At the establishment of the confederacy, fifty sachems were founded and a name assigned to each, by which they are still known, and these names are kept as hereditary from the beginning to the present time. There were also fifty sub-sachems, or war chiefs—that is, to every sachem was given a war chief, to stand behind him to do his biddings. These sachemships were, and are still confined to the five nations; the Tuscaroras were admitted into the confederacy without enlarging the framework of the league, by allowing them their own sachems and sub-sachems, or war chiefs, as they inherited from their original nation of North Carolina.
But how, it may be asked, is a government so purely popular and so simple and essentially advisory in its character, to be reconciled with the laws of hereditary descent, fixed by the establishment of heraldic devices and bringing its proportion of weak and incompetent minds into office, and with the actual power it exercised and the fame it acquired. To answer this question, and to show how the aristocratic and democratic principles were made to harmonize in the Iroquois government, it will be necessary to go back and examine the laws of descent among the tribes, together with the curious and intricate principles of the clans or tribal bond.
Nothing is more fully under the cognizance of observers of the manners and customs of the Indians, than the fact of the entire nation or tribe being separated into distinct clans, each of them distinguished by the name and device of some quadruped, bird, or other object in the animal kingdom. This device is called by the Tuscaroras Or-reak-sa (clan). The Iroquois have turned it to account by assuming it as the very basis of their political and tribal bond.

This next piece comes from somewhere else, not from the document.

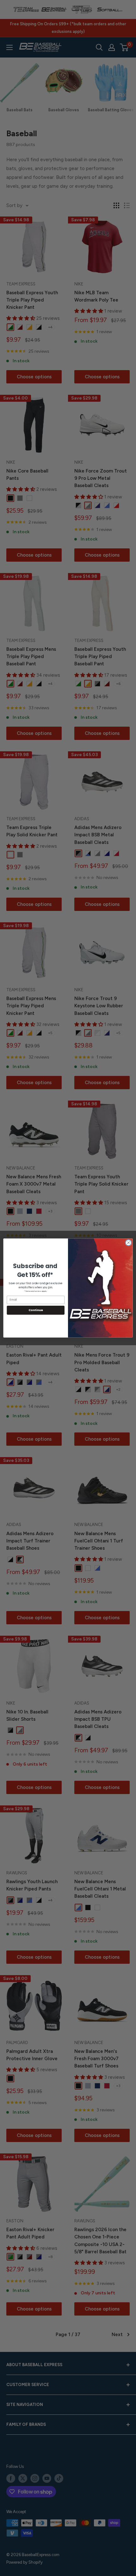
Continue (35, 1310)
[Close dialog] (128, 1242)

A government wholly verbal must be conceded to have required this proximity and nearness of access. The original five nations of the Iroquois were, theoretically, separated into eight clans or original families of kindreds, who are distinguished respectively by the clans of the wolf, bear, turtle, deer, beaver, falcon, crane and the plover. I find that there is a little difference in the clans of the Tuscaroras, which are the bear, wolf, turtle, beaver, deer, eel and snipe. It is contrary to the usage of the Indians that near kindred should intermarry, and the ancient rule interdicts all intermarriage between persons of the same clan. They must marry into a clan which is different from their own. A Bear or Wolf male cannot marry a Bear or Wolf female. By this custom the purity of blood is preserved, while the ties of relationship between the clans themselves is strengthened or enlarged.
The line of descent is limited exclusively in the female's children. Owing to this arrangement, a chieftain's son cannot succeed him in office, but in case of his death, the right of descent being in his mother, he would be succeeded, not by one of his male children, but by his brother; or failing in this then by the son of his sister, or by some direct, however remote, descendent of a maternal line.